§ BRIEF: Please retype exactly the lines from the one containing "Task: Expand Service Logs chevron" through the end of the records, leaving out the pictures.

Records from a dataset
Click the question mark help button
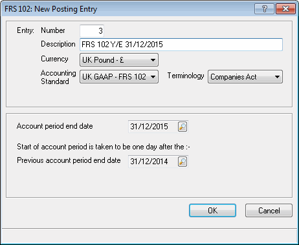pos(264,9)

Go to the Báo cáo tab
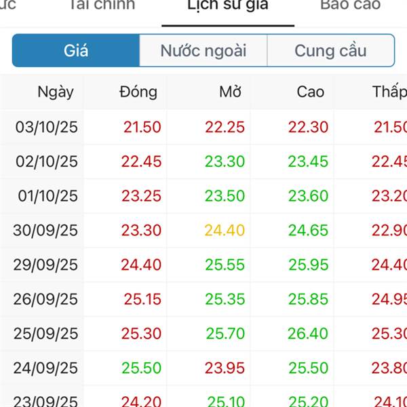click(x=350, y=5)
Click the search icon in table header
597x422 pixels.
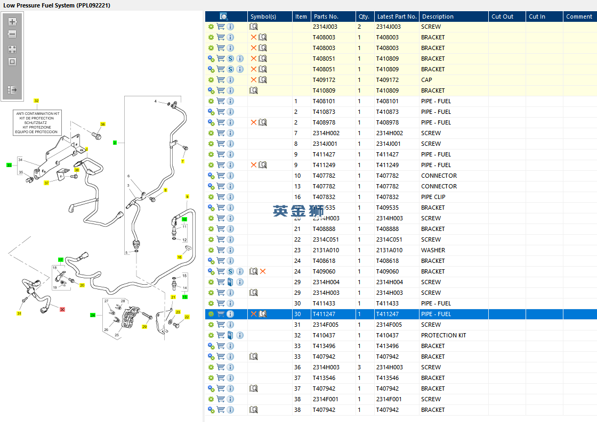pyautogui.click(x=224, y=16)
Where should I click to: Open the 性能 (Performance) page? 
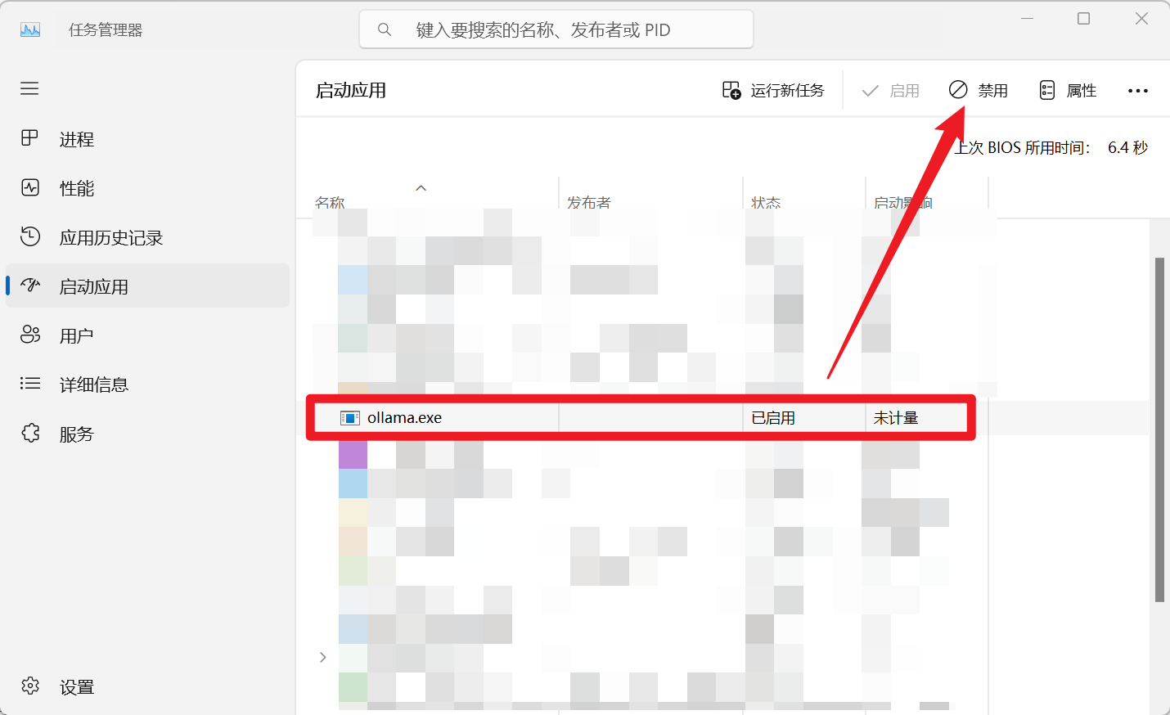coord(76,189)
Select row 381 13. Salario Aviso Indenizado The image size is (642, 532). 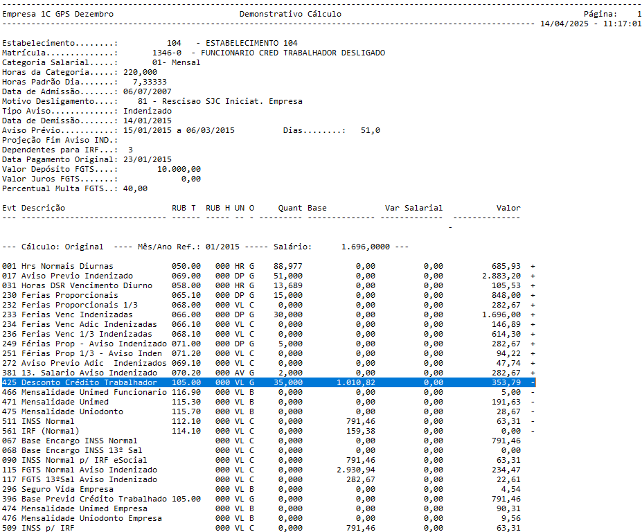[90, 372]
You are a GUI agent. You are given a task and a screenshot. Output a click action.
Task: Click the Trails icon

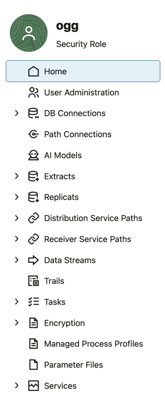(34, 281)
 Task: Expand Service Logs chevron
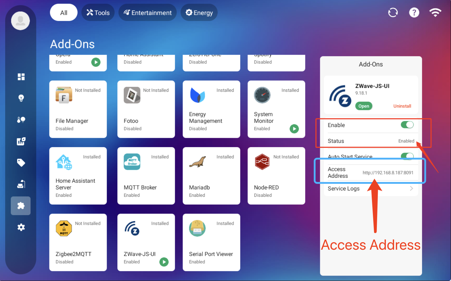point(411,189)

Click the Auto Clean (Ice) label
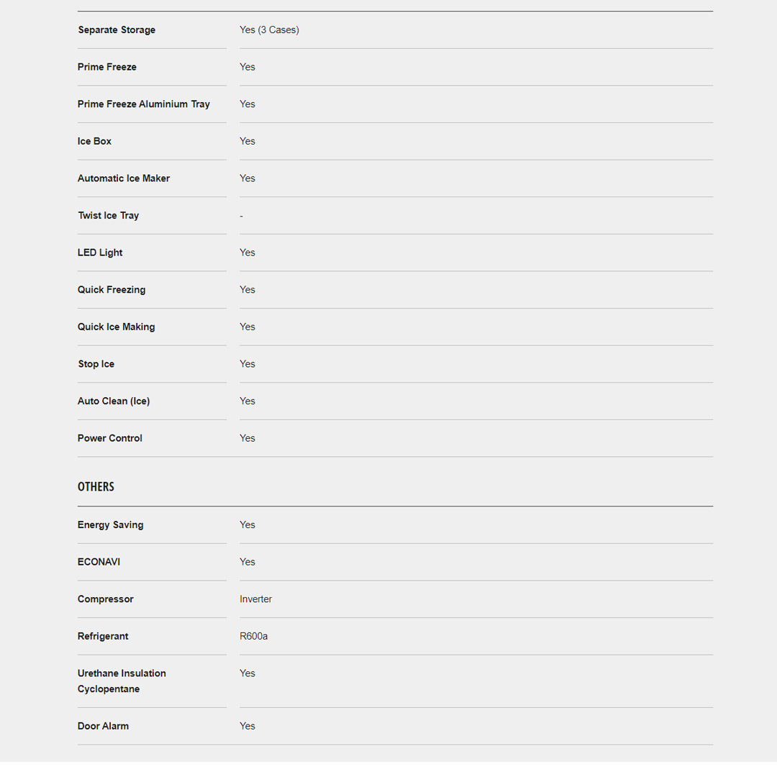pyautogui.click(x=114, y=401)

§ SOLUTION TO THE PROBLEM:
 Task: Expand Service Logs chevron
point(411,189)

Click the Auto Clean (Ice) label
pyautogui.click(x=114, y=401)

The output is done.